Au carrefour du Commissariat central, impossible d’avoir une vue aérée. Un matraquage visuel qui ne dit pas son nom est imposé aux usagers de cette voie par les panneaux publicitaires. A Cica-Toyota sur le boulevard Eyadéma, le supplice s’observe. De même, au carrefour communément appelé GTA, un géant panneau triphasé force le regard. Des établissements scolaires ne sont pas épargnés par cette horde de panneaux. Le cas du lycée de Tokoin que surplombe un géant panneau est assez illustratif.

Toutes les rues de Lomé sont envahies par ces piquets métalliques de toutes sortes et qui, à certains endroits, occupent les passages à piéton. Une anarchie règne donc. Et pourtant, l’occupation des voies par ces affichages est soumise à une autorisation de la Mairie.

Que dit la réglementation ?

Il est nécessaire de clarifier que c’est une gestion déléguée qui régit les panneaux publicitaires dont les formats sont généralement de 12m2, 24m2, 36m2 et 72m2. La Mairie cède ces espaces publicitaires à des personnes morales ou opérateurs économiques contre une redevance annuelle; 16.800FCFA/m2, comme le stipule l’arrêté municipal N° 012/ ML/DAF du 26 décembre 2008. Les privés les louent à leur tour aux annonceurs.

= Extrait des données =
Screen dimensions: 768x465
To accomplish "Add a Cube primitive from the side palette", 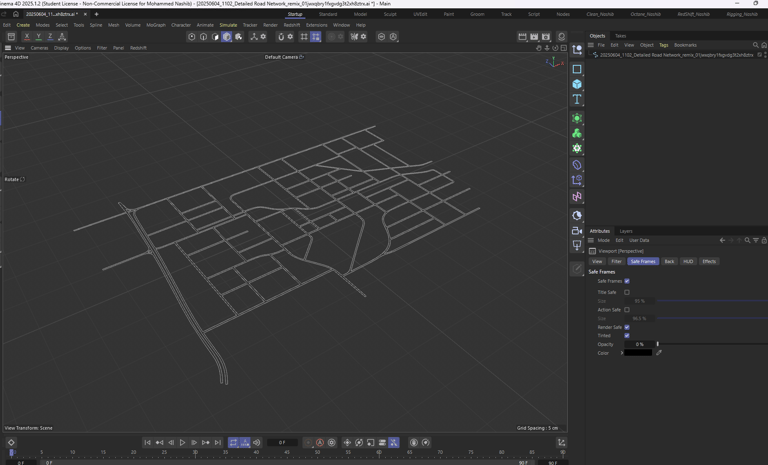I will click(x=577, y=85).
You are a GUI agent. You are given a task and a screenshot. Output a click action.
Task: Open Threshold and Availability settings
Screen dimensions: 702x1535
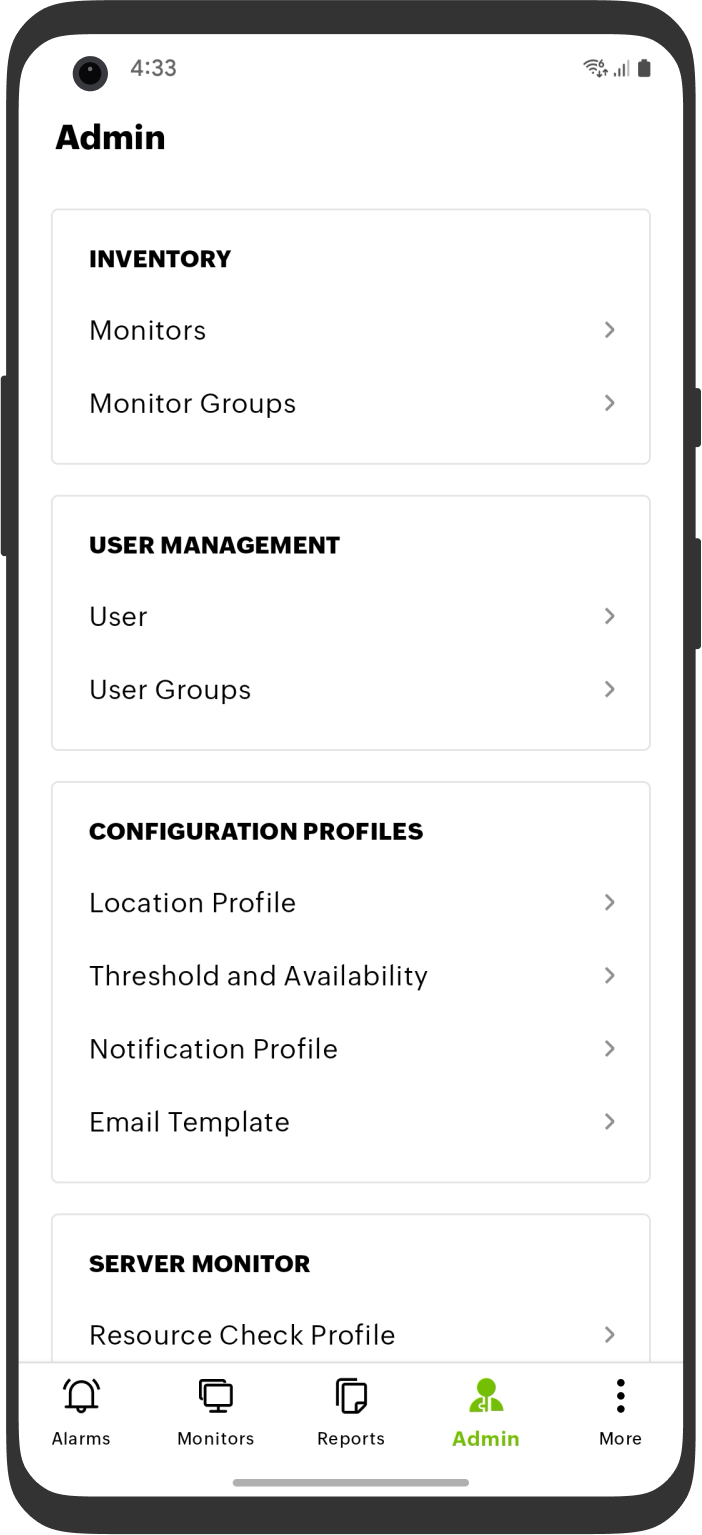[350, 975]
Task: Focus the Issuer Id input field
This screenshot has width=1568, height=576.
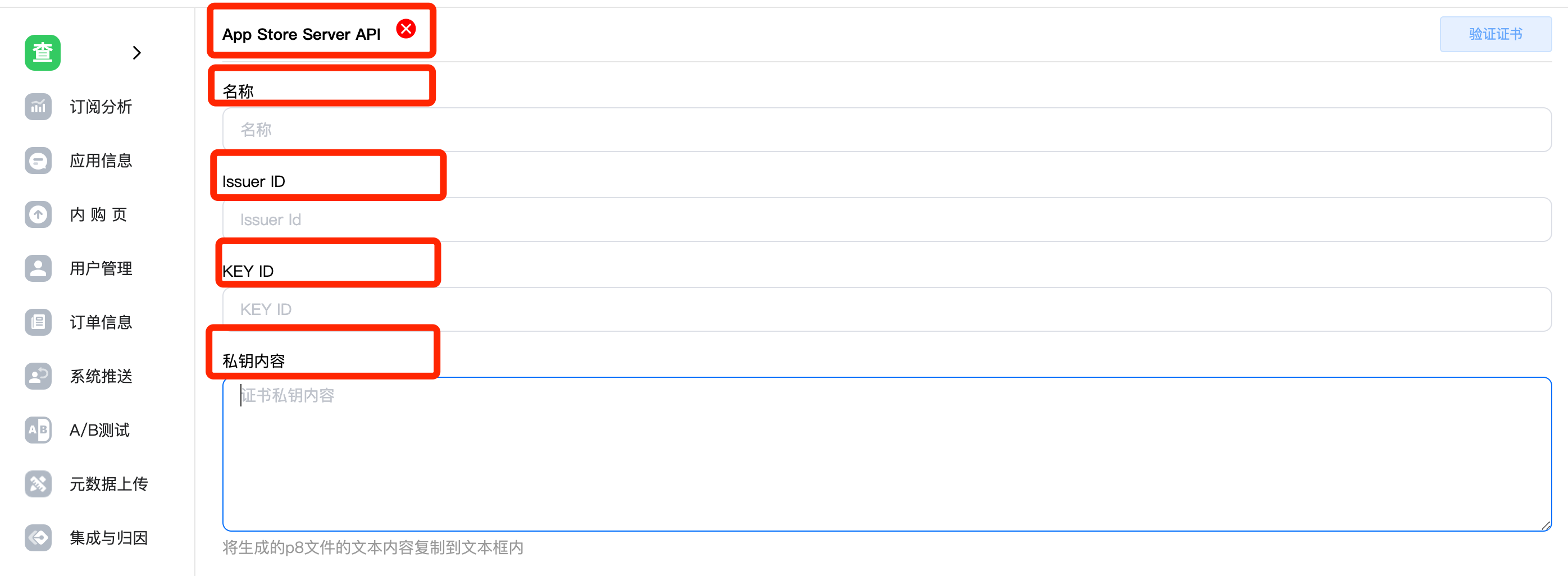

= Problème posé =
Reprenez, s'il vous plaît, le texte sur les panneaux publicitaires de Lomé et poursuivez-le après sa dernière phrase.

= Résultat obtenu =
Mais, il faut au préalable remplir certaines conditions avant de recevoir l’autorisation d’implantation. Après avis favorable suite à la demande adressée au Secrétariat de la Mairie et aux études de terrain des services techniques, la Direction des affaires financières (DAF) prépare l’autorisation à la signature du Maire. Il est donc clair que l’implantation des panneaux publicitaires obéit à une procédure établie pour contrôler ce secteur publicitaire qui, selon les chiffres, a contribué de 2010 à 2012 à environ 4% du budget de la Commune.

Au regard de ces dispositions, Lomé ne devrait pas présenter ce visage rendu vilain par l’appétit vorace des annonceurs et le laxisme des autorités. Une gestion saine et contrôlée devrait entourer ce secteur qui génère des recettes. Or, entre la théorie et la pratique, le gouffre est parfois criard, comme ce qui est donné de constater sur les toutes les artères de la capitale.

Panneaux anarchiques, panneaux tout-puissants

Il est un fait que beaucoup de piquets publicitaires, comme des champignons, obstruent le champ visuel sur les rues. Leurs implantations n’obéissent souvent à aucune norme. A certains endroits, les panneaux s’agglutinent et se livrent une guerre de visibilité au détriment d’un beau paysage. Les voies de Lomé souffrent d’aération. Elles s’étouffent silencieusement sous le poids des affiches publicitaires dont certaines sont incontrôlables. Une situation qui interpelle en premier lieu la Direction des services techniques (DST) de la Mairie qui procède à la vérification et à l’octroi du lieu d’implantation aux opérateurs économiques. Or, il se fait que la DST n’a pas souvent les coudées franches pour s’opposer, si elle venait à constater un panneau érigé illégalement.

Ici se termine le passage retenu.